Dataset content: Begin
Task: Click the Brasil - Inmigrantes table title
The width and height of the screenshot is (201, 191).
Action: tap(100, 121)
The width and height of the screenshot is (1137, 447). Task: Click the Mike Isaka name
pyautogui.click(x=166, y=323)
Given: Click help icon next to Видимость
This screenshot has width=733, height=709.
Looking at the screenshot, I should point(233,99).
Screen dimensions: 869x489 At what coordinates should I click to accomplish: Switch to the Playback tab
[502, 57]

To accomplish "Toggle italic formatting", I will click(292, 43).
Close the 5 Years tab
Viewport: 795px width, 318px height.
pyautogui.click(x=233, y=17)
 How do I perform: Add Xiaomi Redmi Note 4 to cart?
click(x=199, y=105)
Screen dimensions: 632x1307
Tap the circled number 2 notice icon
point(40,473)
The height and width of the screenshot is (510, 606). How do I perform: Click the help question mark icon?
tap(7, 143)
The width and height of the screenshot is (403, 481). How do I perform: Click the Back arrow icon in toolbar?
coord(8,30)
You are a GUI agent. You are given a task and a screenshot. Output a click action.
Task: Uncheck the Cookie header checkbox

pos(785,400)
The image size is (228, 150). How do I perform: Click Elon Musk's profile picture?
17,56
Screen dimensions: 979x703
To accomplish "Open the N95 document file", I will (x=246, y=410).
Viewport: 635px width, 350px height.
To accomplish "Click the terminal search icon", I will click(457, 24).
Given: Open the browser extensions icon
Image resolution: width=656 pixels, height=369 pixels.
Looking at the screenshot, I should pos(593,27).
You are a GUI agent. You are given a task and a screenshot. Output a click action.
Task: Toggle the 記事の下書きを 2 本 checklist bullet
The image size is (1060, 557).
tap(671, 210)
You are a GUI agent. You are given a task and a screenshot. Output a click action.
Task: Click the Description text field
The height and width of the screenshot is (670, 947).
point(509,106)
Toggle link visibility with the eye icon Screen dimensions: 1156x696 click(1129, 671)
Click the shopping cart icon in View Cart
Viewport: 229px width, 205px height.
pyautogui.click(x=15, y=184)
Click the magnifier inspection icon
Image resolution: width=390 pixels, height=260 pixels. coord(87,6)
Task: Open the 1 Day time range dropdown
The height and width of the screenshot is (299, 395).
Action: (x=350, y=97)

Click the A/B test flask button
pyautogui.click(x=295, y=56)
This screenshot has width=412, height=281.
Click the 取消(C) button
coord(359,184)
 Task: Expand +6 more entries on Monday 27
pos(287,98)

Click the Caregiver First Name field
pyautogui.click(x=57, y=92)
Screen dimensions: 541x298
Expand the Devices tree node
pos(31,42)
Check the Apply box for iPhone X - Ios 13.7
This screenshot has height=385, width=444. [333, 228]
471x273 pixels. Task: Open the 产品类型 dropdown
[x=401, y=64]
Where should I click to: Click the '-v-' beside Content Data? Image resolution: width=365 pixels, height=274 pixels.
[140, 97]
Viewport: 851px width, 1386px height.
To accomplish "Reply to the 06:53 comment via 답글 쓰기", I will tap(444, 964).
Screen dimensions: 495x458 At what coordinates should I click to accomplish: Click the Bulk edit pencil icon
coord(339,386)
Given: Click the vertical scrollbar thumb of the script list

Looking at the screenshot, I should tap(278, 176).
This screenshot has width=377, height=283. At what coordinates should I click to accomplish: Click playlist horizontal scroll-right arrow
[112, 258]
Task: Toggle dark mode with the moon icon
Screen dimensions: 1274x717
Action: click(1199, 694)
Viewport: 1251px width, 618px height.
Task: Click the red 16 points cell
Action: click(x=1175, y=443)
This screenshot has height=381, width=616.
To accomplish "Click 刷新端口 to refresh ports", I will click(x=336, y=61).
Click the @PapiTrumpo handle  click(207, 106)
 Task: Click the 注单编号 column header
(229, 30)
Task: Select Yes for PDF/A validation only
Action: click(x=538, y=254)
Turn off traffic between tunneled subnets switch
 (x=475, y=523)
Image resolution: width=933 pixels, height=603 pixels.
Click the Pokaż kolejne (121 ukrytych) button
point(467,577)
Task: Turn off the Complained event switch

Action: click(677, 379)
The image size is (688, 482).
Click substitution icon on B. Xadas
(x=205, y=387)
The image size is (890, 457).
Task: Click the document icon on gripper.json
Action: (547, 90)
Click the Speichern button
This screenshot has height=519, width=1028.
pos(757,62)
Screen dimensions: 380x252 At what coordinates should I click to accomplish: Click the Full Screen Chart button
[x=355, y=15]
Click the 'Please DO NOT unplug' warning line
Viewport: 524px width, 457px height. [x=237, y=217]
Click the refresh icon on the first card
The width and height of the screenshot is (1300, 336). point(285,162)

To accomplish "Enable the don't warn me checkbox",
Dataset content: End
Exercise |
Set down an exact copy of the entries above.

The completed task |
Task: Click the Brasil - Inmigrantes table title
The width and height of the screenshot is (201, 191).
Action: tap(100, 121)
The width and height of the screenshot is (1137, 447). Task: Click the Mike Isaka name
pyautogui.click(x=166, y=323)
Given: Click help icon next to Видимость
This screenshot has width=733, height=709.
Looking at the screenshot, I should point(233,99).
Screen dimensions: 869x489 At what coordinates should I click to accomplish: Switch to the Playback tab
[502, 57]

To accomplish "Toggle italic formatting", I will click(292, 43).
Close the 5 Years tab
Viewport: 795px width, 318px height.
pyautogui.click(x=233, y=17)
 How do I perform: Add Xiaomi Redmi Note 4 to cart?
click(x=199, y=105)
Screen dimensions: 632x1307
Tap the circled number 2 notice icon
point(40,473)
The height and width of the screenshot is (510, 606). How do I perform: Click the help question mark icon?
tap(7, 143)
The width and height of the screenshot is (403, 481). How do I perform: Click the Back arrow icon in toolbar?
coord(8,30)
You are a GUI agent. You are given a task and a screenshot. Output a click action.
Task: Uncheck the Cookie header checkbox

pos(785,400)
The image size is (228, 150). How do I perform: Click Elon Musk's profile picture?
17,56
Screen dimensions: 979x703
To accomplish "Open the N95 document file", I will (x=246, y=410).
Viewport: 635px width, 350px height.
To accomplish "Click the terminal search icon", I will click(457, 24).
Given: Open the browser extensions icon
Image resolution: width=656 pixels, height=369 pixels.
Looking at the screenshot, I should pos(593,27).
You are a GUI agent. You are given a task and a screenshot. Output a click action.
Task: Toggle the 記事の下書きを 2 本 checklist bullet
The image size is (1060, 557).
tap(671, 210)
You are a GUI agent. You are given a task and a screenshot. Output a click action.
Task: Click the Description text field
The height and width of the screenshot is (670, 947).
point(509,106)
Toggle link visibility with the eye icon Screen dimensions: 1156x696 click(1129, 671)
Click the shopping cart icon in View Cart
Viewport: 229px width, 205px height.
pyautogui.click(x=15, y=184)
Click the magnifier inspection icon
Image resolution: width=390 pixels, height=260 pixels. coord(87,6)
Task: Open the 1 Day time range dropdown
The height and width of the screenshot is (299, 395).
Action: (x=350, y=97)

Click the A/B test flask button
pyautogui.click(x=295, y=56)
This screenshot has width=412, height=281.
Click the 取消(C) button
coord(359,184)
 Task: Expand +6 more entries on Monday 27
pos(287,98)

Click the Caregiver First Name field
pyautogui.click(x=57, y=92)
Screen dimensions: 541x298
Expand the Devices tree node
pos(31,42)
Check the Apply box for iPhone X - Ios 13.7
This screenshot has height=385, width=444. [333, 228]
471x273 pixels. Task: Open the 产品类型 dropdown
[x=401, y=64]
Where should I click to: Click the '-v-' beside Content Data? Image resolution: width=365 pixels, height=274 pixels.
[140, 97]
Viewport: 851px width, 1386px height.
To accomplish "Reply to the 06:53 comment via 답글 쓰기", I will tap(444, 964).
Screen dimensions: 495x458 At what coordinates should I click to accomplish: Click the Bulk edit pencil icon
coord(339,386)
Given: Click the vertical scrollbar thumb of the script list

Looking at the screenshot, I should tap(278, 176).
This screenshot has width=377, height=283. At what coordinates should I click to accomplish: Click playlist horizontal scroll-right arrow
[112, 258]
Task: Toggle dark mode with the moon icon
Screen dimensions: 1274x717
Action: click(1199, 694)
Viewport: 1251px width, 618px height.
Task: Click the red 16 points cell
Action: click(x=1175, y=443)
This screenshot has height=381, width=616.
To accomplish "Click 刷新端口 to refresh ports", I will click(x=336, y=61).
Click the @PapiTrumpo handle  click(207, 106)
 Task: Click the 注单编号 column header
(229, 30)
Task: Select Yes for PDF/A validation only
Action: click(x=538, y=254)
Turn off traffic between tunneled subnets switch
 (x=475, y=523)
Image resolution: width=933 pixels, height=603 pixels.
Click the Pokaż kolejne (121 ukrytych) button
point(467,577)
Task: Turn off the Complained event switch

Action: click(677, 379)
The image size is (688, 482).
Click substitution icon on B. Xadas
(x=205, y=387)
The image size is (890, 457).
Task: Click the document icon on gripper.json
Action: (547, 90)
Click the Speichern button
This screenshot has height=519, width=1028.
pos(757,62)
Screen dimensions: 380x252 At what coordinates should I click to accomplish: Click the Full Screen Chart button
[x=355, y=15]
Click the 'Please DO NOT unplug' warning line
Viewport: 524px width, 457px height. [x=237, y=217]
Click the refresh icon on the first card
The width and height of the screenshot is (1300, 336). point(285,162)

To accomplish "Enable the don't warn me checkbox",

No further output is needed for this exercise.